SEC Suffers Setback In Case Challenging Constitutionality Of Administrative Law Judges

May 3 2017 | 10:05pm ET

The U.S. Securities and Exchange Commissions suffered a setback on Wednesday as a federal appeals court refused the regulator’s request to reconsider a decision that held its in-house administrative judges are not constitutionally appointed.

The 10th U.S. Circuit Court of Appeals declined to rehear a case involving Colorado businessman David Bandimere, who was ordered to pay more than $1 million in disgorgement and sections after an SEC administrative law judge found that he had acted as an unregistered broker. Bandimere’s appeal rested partly on the argument, repeated in several other cases pending before U.S. courts, that in-house SEC judges serve in violation of the Appointments clause of the U.S. Constitution. In December, U.S. Circuit Judge Scott Matheson sided with Bandimere.

Due to conflicting interpretations among courts, including a decision by the U.S. Court of Appeals in Washington DC that upheld the SEC’s use of administrative law judges, the issue of whether the system is constitutional is certain to land with the U.S. Supreme Court. In the meantime, the 10th Circuit’s decision is a major setback for the agency and carries ramifications for defendants who have attacked the regulator’s in-house judicial system for procedural deficiencies and argued it lacks fundamental fairness since the judges are hired, not appointed.

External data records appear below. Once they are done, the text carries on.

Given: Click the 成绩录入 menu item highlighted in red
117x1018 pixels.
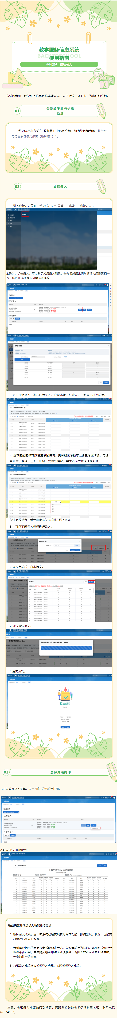Looking at the screenshot, I should (25, 215).
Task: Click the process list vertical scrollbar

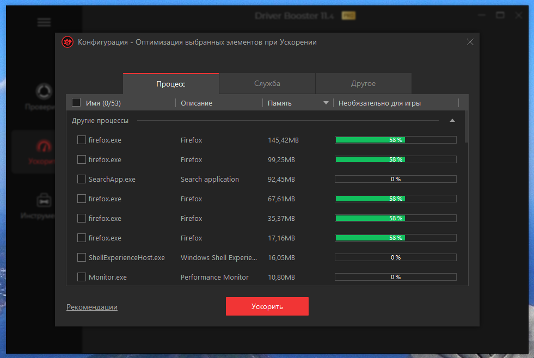Action: (x=467, y=127)
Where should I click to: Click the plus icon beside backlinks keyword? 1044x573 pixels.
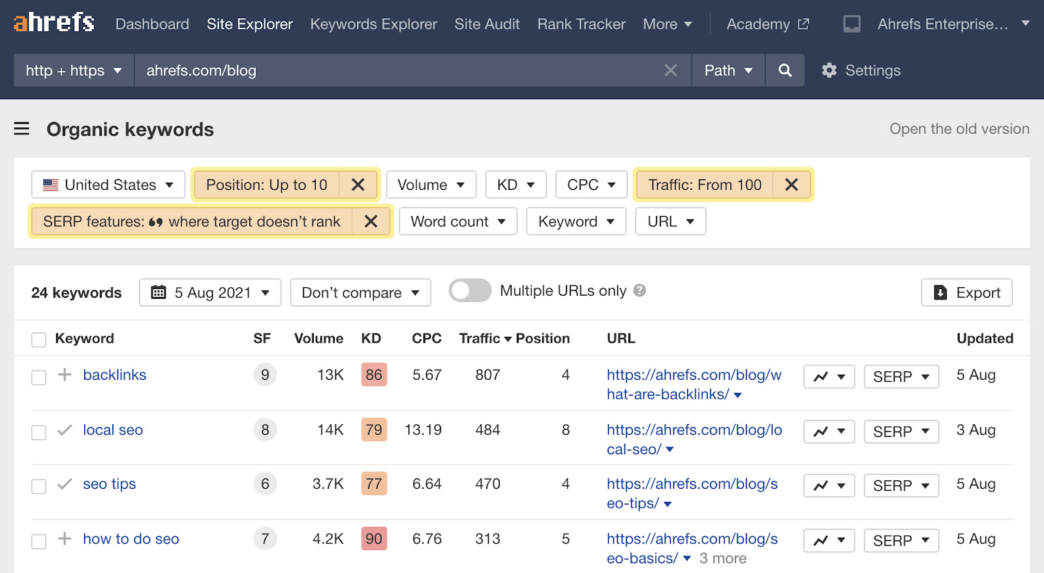[x=65, y=375]
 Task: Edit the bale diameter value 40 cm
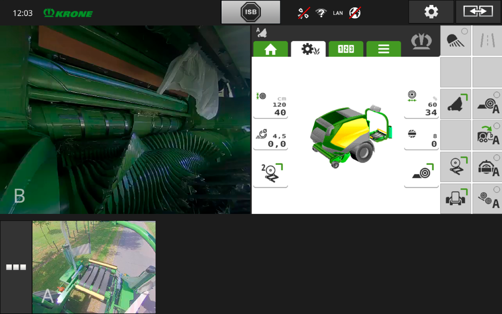pyautogui.click(x=270, y=105)
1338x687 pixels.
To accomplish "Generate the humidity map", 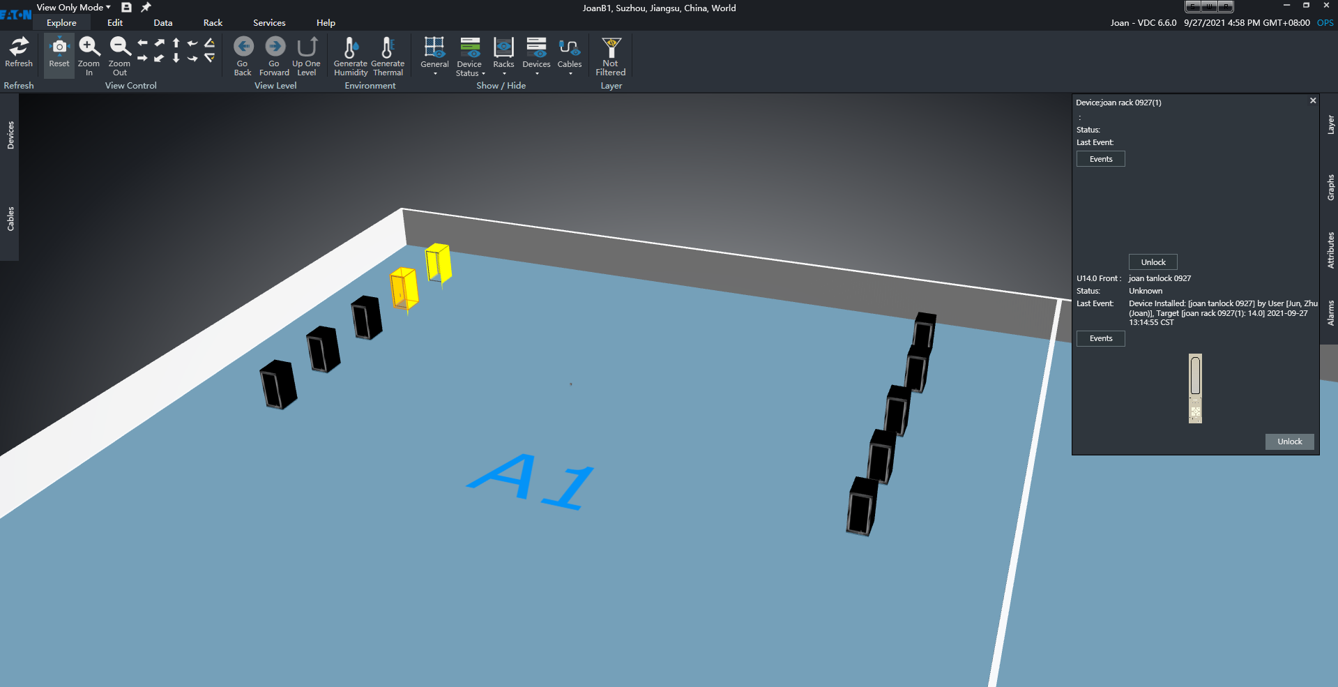I will tap(350, 54).
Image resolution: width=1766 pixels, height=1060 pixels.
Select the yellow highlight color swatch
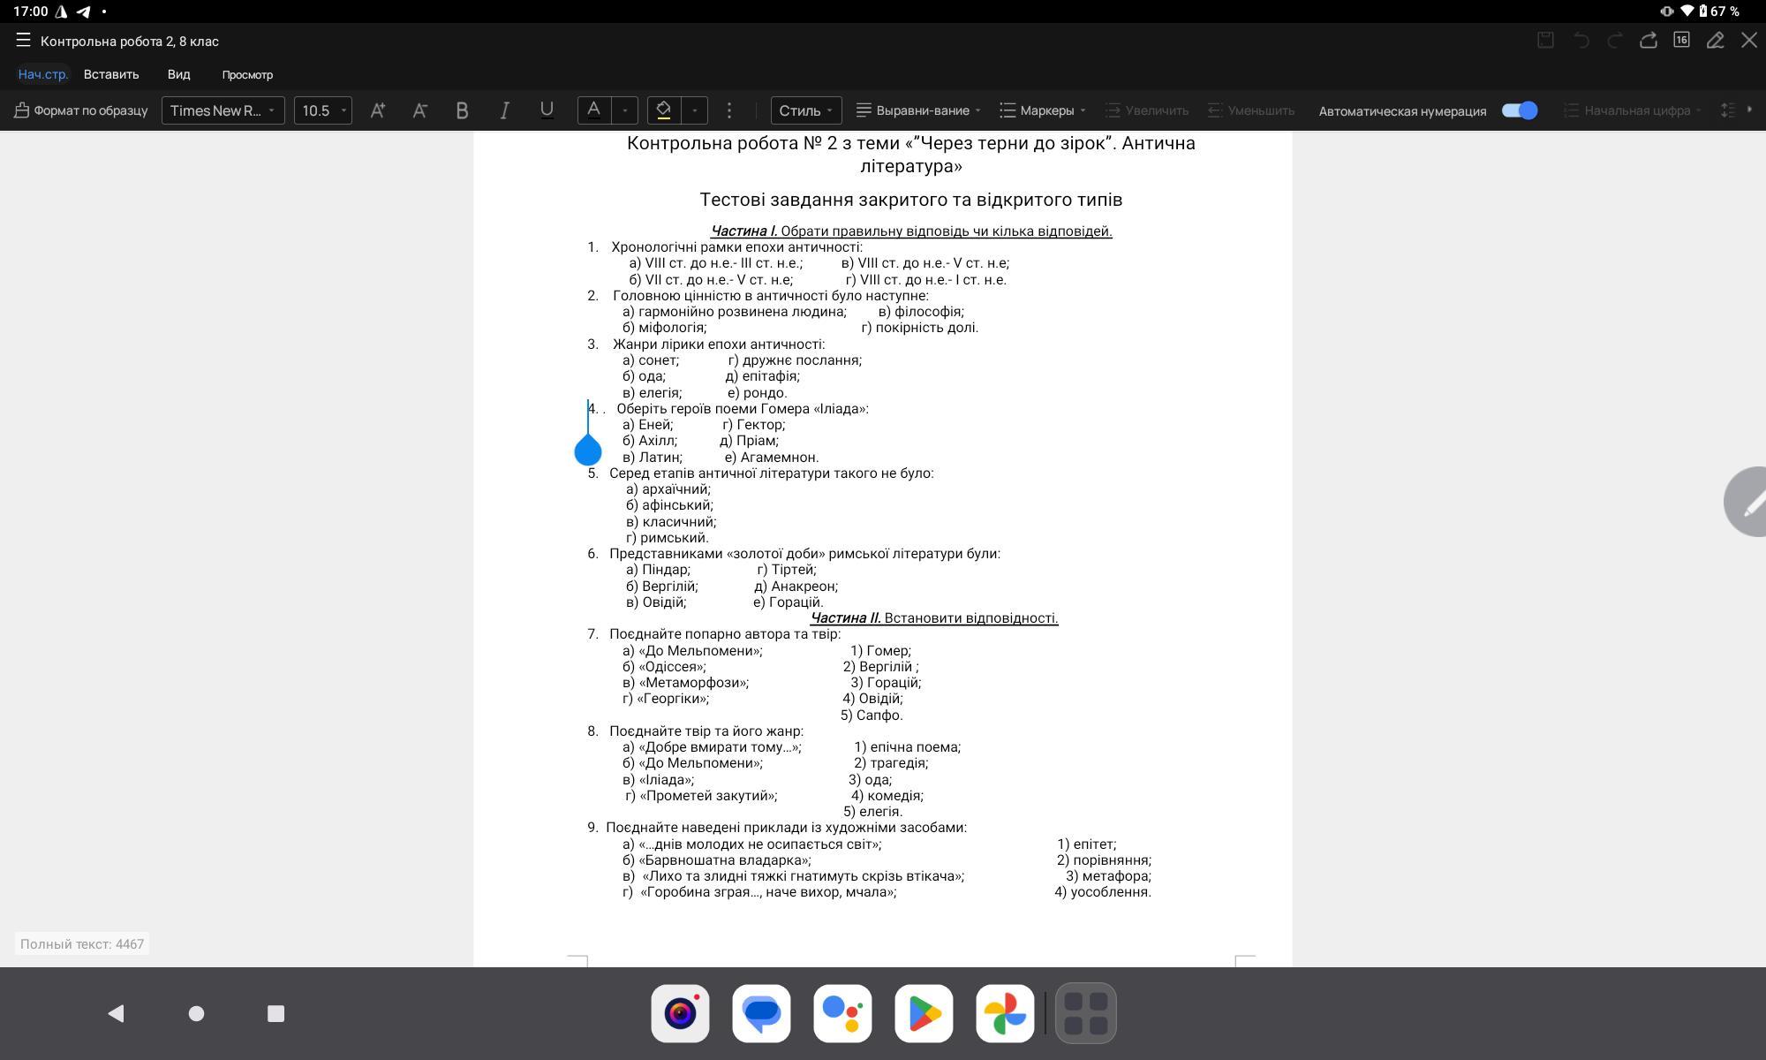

Use of the in-house courts has risen sharply since the financial crisis and the passage of the 2010 Dodd-Frank financial reform law. The SEC argues the system speeds up case resolution, while critics have called the process inherently flawed, biased and unfair. 

The case is Bandimere v. U.S. Securities and Exchange Commission, 10th U.S. Circuit Court of Appeals, No. 15-9586.